Cadeia de Ponta Delgada condenada ao esquecimento
“- A sra. professora não tenha medo. Somos seres humanos como a senhora.”
Estas foram as palavras que me marcaram logo no primeiro dia em que entrei no Estabelecimento Prisional de Ponta Delgada, incumbida de dar aulas a uma turma de reclusos que pretendiam completar o 3° ciclo.
Há treze anos, logo no primeiro ano em que fui colocada na Secundária Antero de Quental, escola que cumpre um protocolo na educação com o referido estabelecimento, foi-me dada uma distribuição de serviço que incluía lecionar Português aos alunos matriculados da cadeia.
Como é evidente, a tarefa assustou-me e procurei saber, junto de quem já lá tinha estado, como era o ambiente.

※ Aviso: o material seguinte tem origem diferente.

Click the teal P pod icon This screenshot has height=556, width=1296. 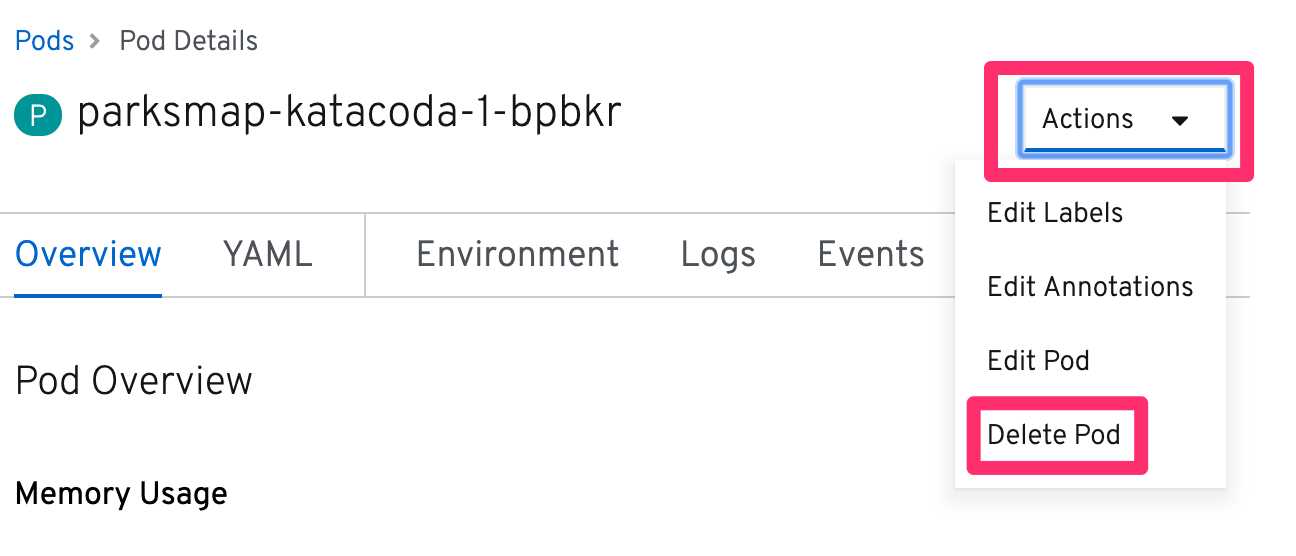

A resposta foi, digamos, icónica: “Sentes-te mais segura na cadeia do que na sala de aula duma escola regular!”.
A medo, e com a angústia que me atormenta desde sempre, lá me apresentei no primeiro dia.
Bati à porta, passei pela receção, onde tive de deixar o telemóvel, fui revistada, bem como a minha pasta, e lá segui o guarda para a sala destinada à lecionação dos presos.
Era uma escada de pedra de lavoura estreita, íngreme. As paredes altas, húmidas. Sentia o frio de um edifício velho, degradado, medonho pelo destino que lhe fora dado: privar da liberdade seres humanos que se perderam nos enredos da existência. Serão os mais fortes ou os mais fracos? Que histórias de vida terão aquelas paredes testemunhado durante gerações? Guardariam segredos inconfessáveis de toda uma sociedade? Erros irremediáveis, arrependimentos genuínos, transtornos da mente e da alma? Paredes grossas de lava seculares condenavam à dimensão de escória um cortejo de gente esmagada na sua dimensão humana. O purgatório terreno.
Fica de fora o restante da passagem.